## Extracting local features for one file
The code in the cell below is made to extract local features for only one image. This code is used to test things first before going large scale to the whole database

In [None]:
%%time
import os
import sys
import timm
import torch
from tqdm import tqdm
from torchinfo import summary
import numpy as np
import torchvision.transforms as ttf
import numpy as np
import csv
# !pip install nbformat
%run model_notebook.ipynb

# Setup the paths and constants
BACKBONE = "resnext"
POOL = "GeM"
NORM = None
BATCH_SIZE = 1

# Choose the image you want to use (the corresponding query file will be loaded)
# image_file_name = 'x3vA7Bk0HNI6rGkDpDZQUQ'
image_file_name = 'SQNDJeXa8UQ9pHht-13PNg'

root_dir = 'global_feature_verification_dir/'
q_idx = os.path.join(root_dir,'cph',image_file_name+'_query.json')

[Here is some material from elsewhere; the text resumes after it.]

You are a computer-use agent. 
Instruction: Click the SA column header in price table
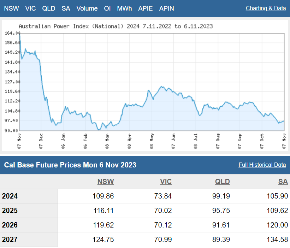(283, 182)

# Convert any given npy features file to csv file
def convert_npy_features_to_csv(source_file, target_file):
    source_features = np.load(source_file)
    source_features_list = source_features.tolist()

    with open(target_file, "w") as f:
        wr = csv.writer(f)
        wr.writerows(source_features_list)

def extract_features(model, local_branch, feats_file , f_length=2048):
    # To run the feature extraction just like nicola we need the following things:
    image_size = [480,640]
    image_t = ttf.Compose([ttf.Resize(size=(image_size[0],image_size[1])),
                        ttf.ToTensor(),
                        ttf.Normalize(mean=[0.485, 0.456, 0.406], std=[0.229, 0.224, 0.225])
                        ])
    dl = create_dataloader("test",root_dir, q_idx,None,image_t, BATCH_SIZE)
    
    if not os.path.exists(feats_file):
        feats = np.zeros((len(dl.dataset), f_length))
        for i, batch in tqdm(enumerate(dl), desc="Extracting features"):
            local_features = model.forward(batch.cuda())
            local_features = local_branch(local_features)
            feats[i * dl.batch_size:i * dl.batch_size + dl.batch_size] = local_features.cpu().detach().squeeze(0)
        np.save(feats_file, feats)
        print(f"{feats_file} has been saved..........")
    else:
        print(feats_file,"already exists. Skipping.")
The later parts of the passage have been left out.